Hier setzt auch das politische Musiktheater an: Die Stücke rücken Sichtweisen diskriminierter und marginalisierter Gruppen in den Vordergrund rückt und geben ihnen eine Stimme im Kunstbetrieb. Kein Wunder, dass diese Art der Inszenierung mit negativer Kritik zu kämpfen hat. Insbesondere von denjenigen, die seit jeher von ihren privilegierten Posten aus den Kunstbetrieb zu steuern und Kunst und Politik nach ihrem Belieben zu trennen pflegen.

Jon Henry: Untitled #61 - Omaha, Nebraska (2020)
Jon Henry: Untitled #61, Omaha, NE (2020)

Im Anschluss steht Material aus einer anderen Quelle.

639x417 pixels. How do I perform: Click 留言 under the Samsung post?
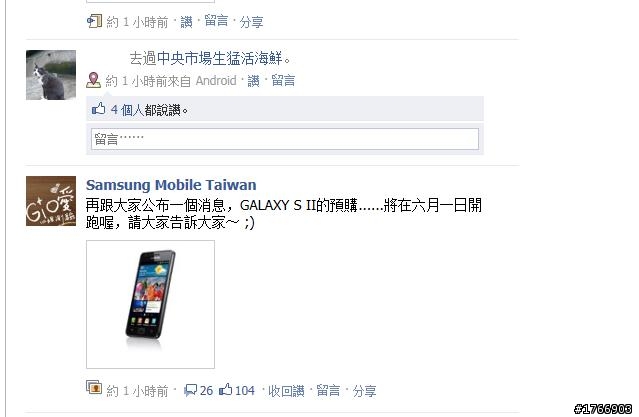point(328,391)
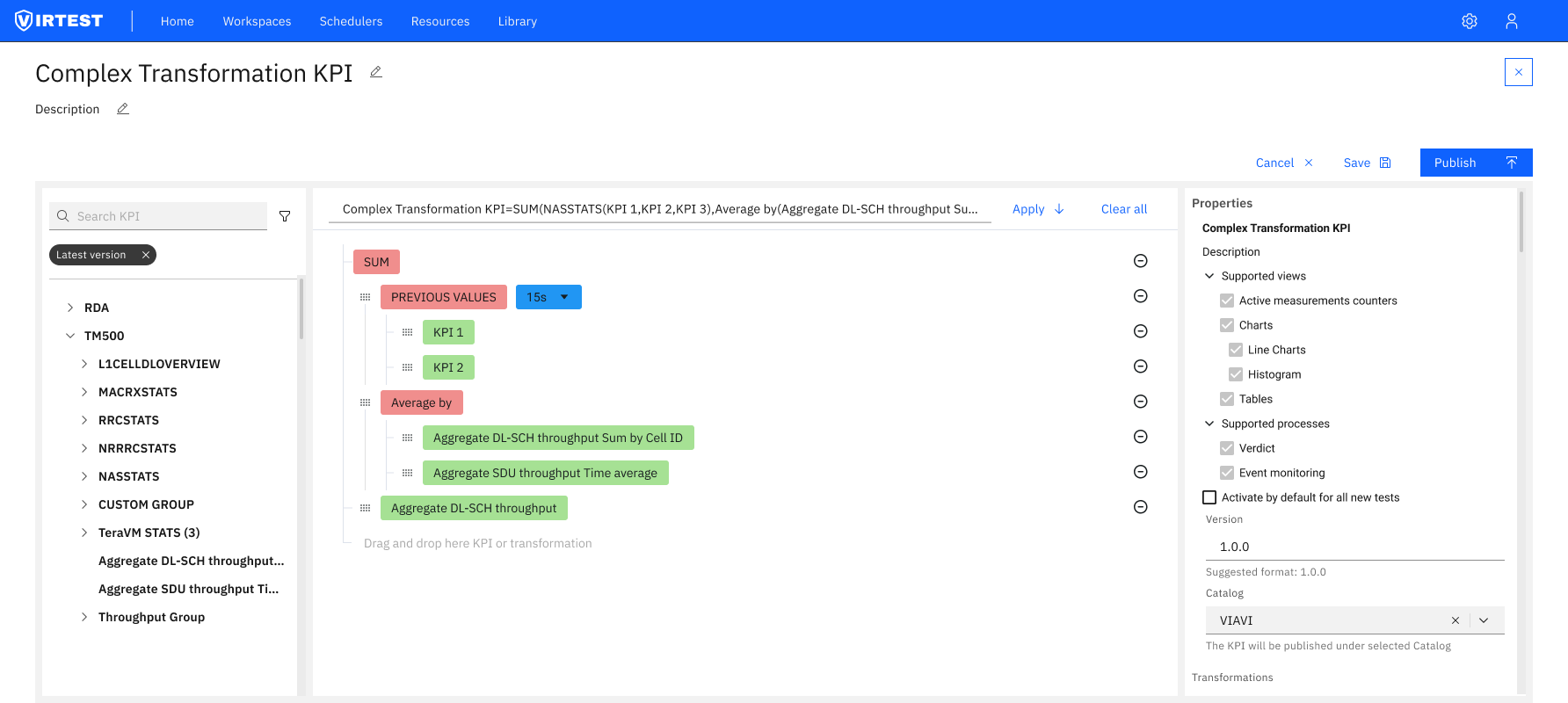Viewport: 1568px width, 703px height.
Task: Go to the Library menu
Action: tap(517, 21)
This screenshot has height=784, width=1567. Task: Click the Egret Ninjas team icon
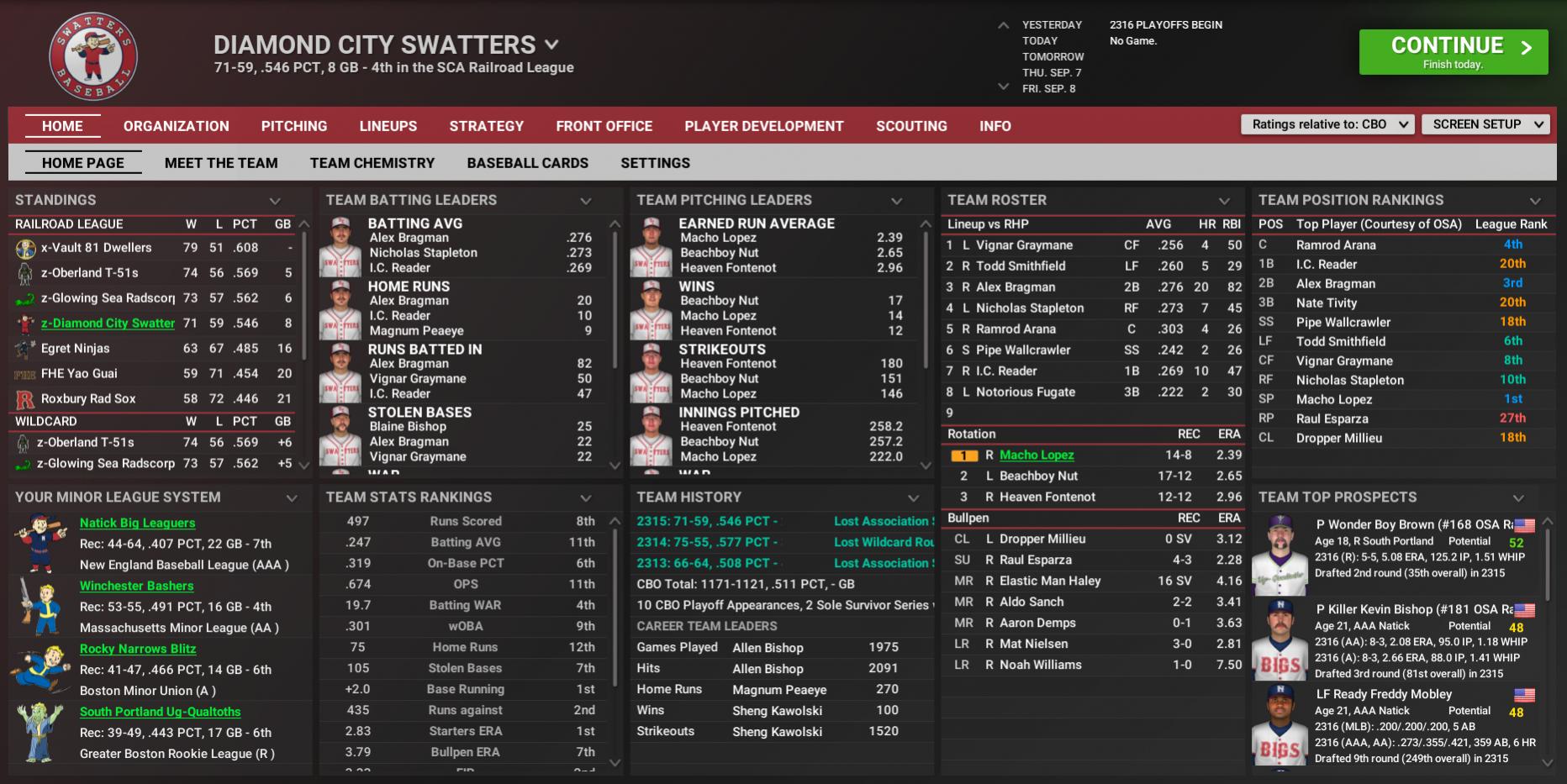point(25,349)
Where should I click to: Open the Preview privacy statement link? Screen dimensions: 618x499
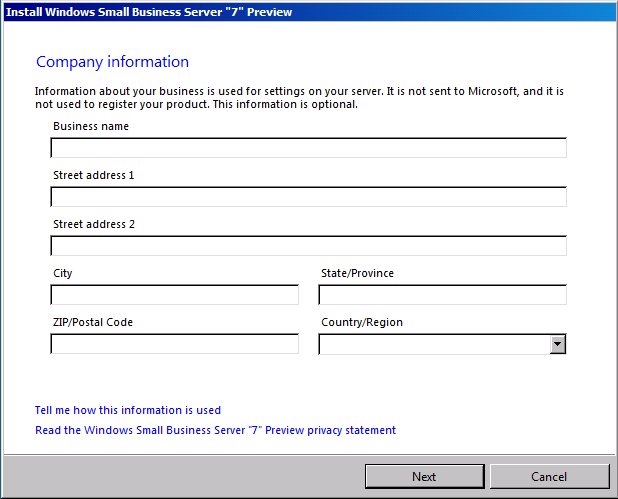[215, 430]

Veränderung durch Begegnung

Auch die kubanische Künstlerin Tania Bruguera rief ein ganz neu gedachtes Projekt ins Leben. Mit der „School of Integration“ schuf sie 2019 in Manchester für die Zeit ihrer Ausstellung Raum für 80 Kurse, Unterrichtsstunden und Workshops zu verschiedensten Kulturen und ihren Praktiken. Diese wurden allesamt von Menschen mit dem jeweiligen kulturellen Background gehalten. Dies ist ein Beispiel für ein Kunstprojekt, das seine Betrachter impliziert, sie auch aktiv mit einbezieht und mit ihnen anstatt für sie arbeitet. Beste Voraussetzungen, alle Teilnehmenden nachhaltig in ihrem Denken über Freiheit, Staatszugehörigkeit und -bürgerschaft sowie die Perspektive von Migranten zu beeinflussen.

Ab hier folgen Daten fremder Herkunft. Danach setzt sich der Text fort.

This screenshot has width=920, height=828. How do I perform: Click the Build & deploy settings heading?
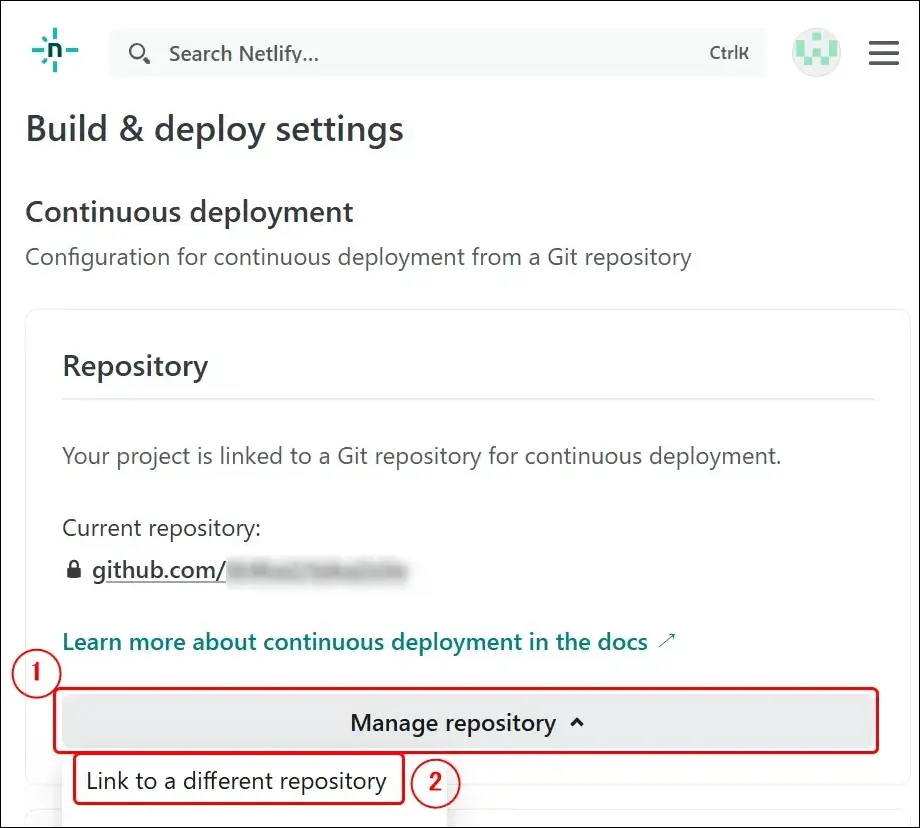point(214,130)
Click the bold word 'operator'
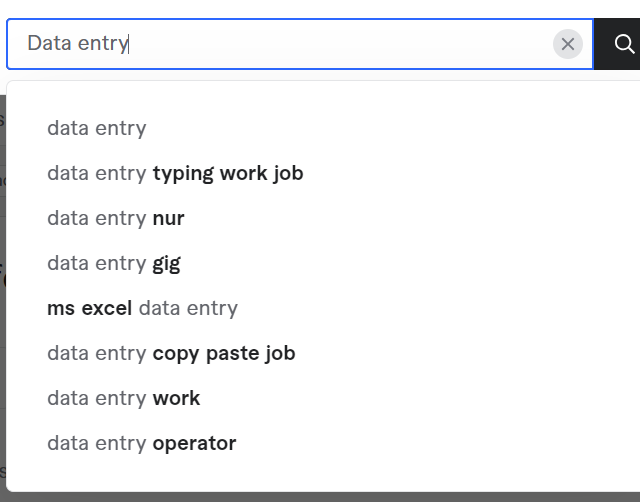 tap(194, 444)
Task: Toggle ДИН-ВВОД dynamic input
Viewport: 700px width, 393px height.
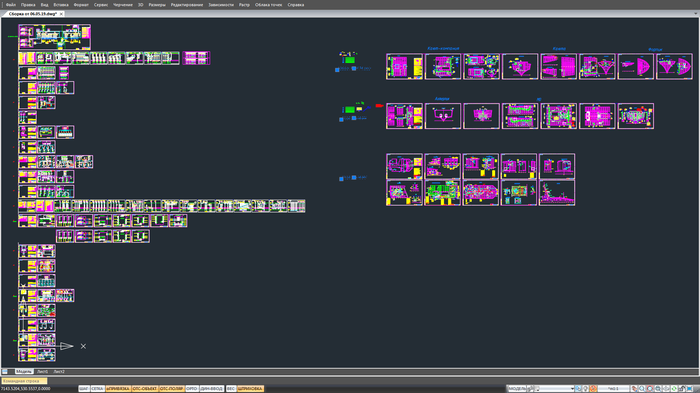Action: (x=212, y=389)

Auch die Umweltkunst „The Building“ von Dan Peterman setzt sich auf ganz besondere Weise für kulturelles Engagement ein. Hierzu schuf der Künstler Anfang der 1990er in Chicago ein gemeinnütziges Gebäude, das gleichzeitig Raum für kulturelle, bildende und unternehmerische Initiativen bot. So brachte er die verschiedensten Menschen und ihre individuellen Visionen zusammen. 

Eine Revolution der Inszenierung

Nicht nur der Inhalt eines Kunstwerkes, sondern auch seine Umgebung kann großen Einfluss haben. Ob Street-Art, interaktive Projekte oder transdisziplinäre Konzepte – der Kunstbetrieb muss weniger elitär werden, zugänglich und repräsentativ. Konstruktivisten müssen aufpassen, dass sie keine ästhetische Schule werden, kein Trend, keine Ersatzpolitik. Die Frage, ob der Aktivismus auf Kosten der Kunst geht, ist an dem Punkt obsolet. Konventionelles Aktiv-sein reicht mittlerweile nicht mehr aus, um nachhaltig zu verändern. Es braucht Innovation in den Ideen, Neuerung in der Form und Rebellion in der Präsentation.

Kunst erhellt die Vorstellungskraft. Sie ist eine Macht und eine Kraft, die uns berühren kann und so, durch emotionale Prägung, die Veränderung in uns provoziert. Kunst ist eine Form der Kultur, von Menschen gemacht. Da sie bereits in unserer Gesellschaft existiert und auch nur in ihr existieren kann, ist sie die bestmögliche Form des Einmischens. Wenn Kunst und Kultur sich ihrer selbst bewusst sind, können sie ungeahnte Veränderungen bewirken.